■ **What is required**: Could you write out all the records once more, exactly?

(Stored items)
━━━━━━━━━━━━━━━━

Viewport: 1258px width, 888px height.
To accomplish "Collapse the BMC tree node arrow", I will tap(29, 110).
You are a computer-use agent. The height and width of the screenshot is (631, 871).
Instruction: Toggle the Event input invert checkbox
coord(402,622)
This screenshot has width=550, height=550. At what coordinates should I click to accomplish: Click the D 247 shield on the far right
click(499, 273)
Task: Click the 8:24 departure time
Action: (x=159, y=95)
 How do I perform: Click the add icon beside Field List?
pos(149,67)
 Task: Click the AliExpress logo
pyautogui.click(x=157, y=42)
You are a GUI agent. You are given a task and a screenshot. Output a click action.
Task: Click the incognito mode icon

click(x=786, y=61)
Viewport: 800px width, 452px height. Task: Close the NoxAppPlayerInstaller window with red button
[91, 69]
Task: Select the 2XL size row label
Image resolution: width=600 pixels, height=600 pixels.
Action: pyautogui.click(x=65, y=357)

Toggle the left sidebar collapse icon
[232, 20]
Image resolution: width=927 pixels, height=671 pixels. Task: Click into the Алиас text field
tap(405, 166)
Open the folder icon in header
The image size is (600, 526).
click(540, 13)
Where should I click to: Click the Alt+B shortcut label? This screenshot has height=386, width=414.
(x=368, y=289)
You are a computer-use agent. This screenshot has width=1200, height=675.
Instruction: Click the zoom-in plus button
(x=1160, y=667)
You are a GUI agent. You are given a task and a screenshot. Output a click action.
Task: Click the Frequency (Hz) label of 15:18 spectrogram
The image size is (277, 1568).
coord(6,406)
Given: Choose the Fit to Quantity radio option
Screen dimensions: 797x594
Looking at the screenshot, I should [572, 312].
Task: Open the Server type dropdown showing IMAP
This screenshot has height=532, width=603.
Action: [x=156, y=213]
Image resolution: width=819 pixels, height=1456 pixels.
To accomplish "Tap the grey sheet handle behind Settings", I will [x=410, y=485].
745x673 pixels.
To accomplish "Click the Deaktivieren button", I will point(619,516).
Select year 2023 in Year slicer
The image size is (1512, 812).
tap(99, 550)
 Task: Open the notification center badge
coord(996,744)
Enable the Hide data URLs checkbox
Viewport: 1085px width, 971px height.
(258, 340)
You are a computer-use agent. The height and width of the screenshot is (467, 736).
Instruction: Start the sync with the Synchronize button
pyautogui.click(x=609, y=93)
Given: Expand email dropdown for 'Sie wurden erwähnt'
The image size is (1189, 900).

━━━━━━━━━━━━━━━━

■ **Task response**:
Viewport: 1258px width, 888px height.
To accomplish "Collapse the BMC tree node arrow", I will tap(29, 110).
You are a computer-use agent. The height and width of the screenshot is (631, 871).
Instruction: Toggle the Event input invert checkbox
coord(402,622)
This screenshot has width=550, height=550. At what coordinates should I click to accomplish: Click the D 247 shield on the far right
click(499, 273)
Task: Click the 8:24 departure time
Action: (x=159, y=95)
 How do I perform: Click the add icon beside Field List?
pos(149,67)
 Task: Click the AliExpress logo
pyautogui.click(x=157, y=42)
You are a GUI agent. You are given a task and a screenshot. Output a click action.
Task: Click the incognito mode icon

click(x=786, y=61)
Viewport: 800px width, 452px height. Task: Close the NoxAppPlayerInstaller window with red button
[91, 69]
Task: Select the 2XL size row label
Image resolution: width=600 pixels, height=600 pixels.
Action: pyautogui.click(x=65, y=357)

Toggle the left sidebar collapse icon
[232, 20]
Image resolution: width=927 pixels, height=671 pixels. Task: Click into the Алиас text field
tap(405, 166)
Open the folder icon in header
The image size is (600, 526).
click(540, 13)
Where should I click to: Click the Alt+B shortcut label? This screenshot has height=386, width=414.
(x=368, y=289)
You are a computer-use agent. This screenshot has width=1200, height=675.
Instruction: Click the zoom-in plus button
(x=1160, y=667)
You are a GUI agent. You are given a task and a screenshot. Output a click action.
Task: Click the Frequency (Hz) label of 15:18 spectrogram
The image size is (277, 1568).
coord(6,406)
Given: Choose the Fit to Quantity radio option
Screen dimensions: 797x594
Looking at the screenshot, I should [572, 312].
Task: Open the Server type dropdown showing IMAP
This screenshot has height=532, width=603.
Action: [x=156, y=213]
Image resolution: width=819 pixels, height=1456 pixels.
To accomplish "Tap the grey sheet handle behind Settings", I will [x=410, y=485].
745x673 pixels.
To accomplish "Click the Deaktivieren button", I will point(619,516).
Select year 2023 in Year slicer
The image size is (1512, 812).
tap(99, 550)
 Task: Open the notification center badge
coord(996,744)
Enable the Hide data URLs checkbox
Viewport: 1085px width, 971px height.
(258, 340)
You are a computer-use agent. The height and width of the screenshot is (467, 736).
Instruction: Start the sync with the Synchronize button
pyautogui.click(x=609, y=93)
Given: Expand email dropdown for 'Sie wurden erwähnt'
The image size is (1189, 900).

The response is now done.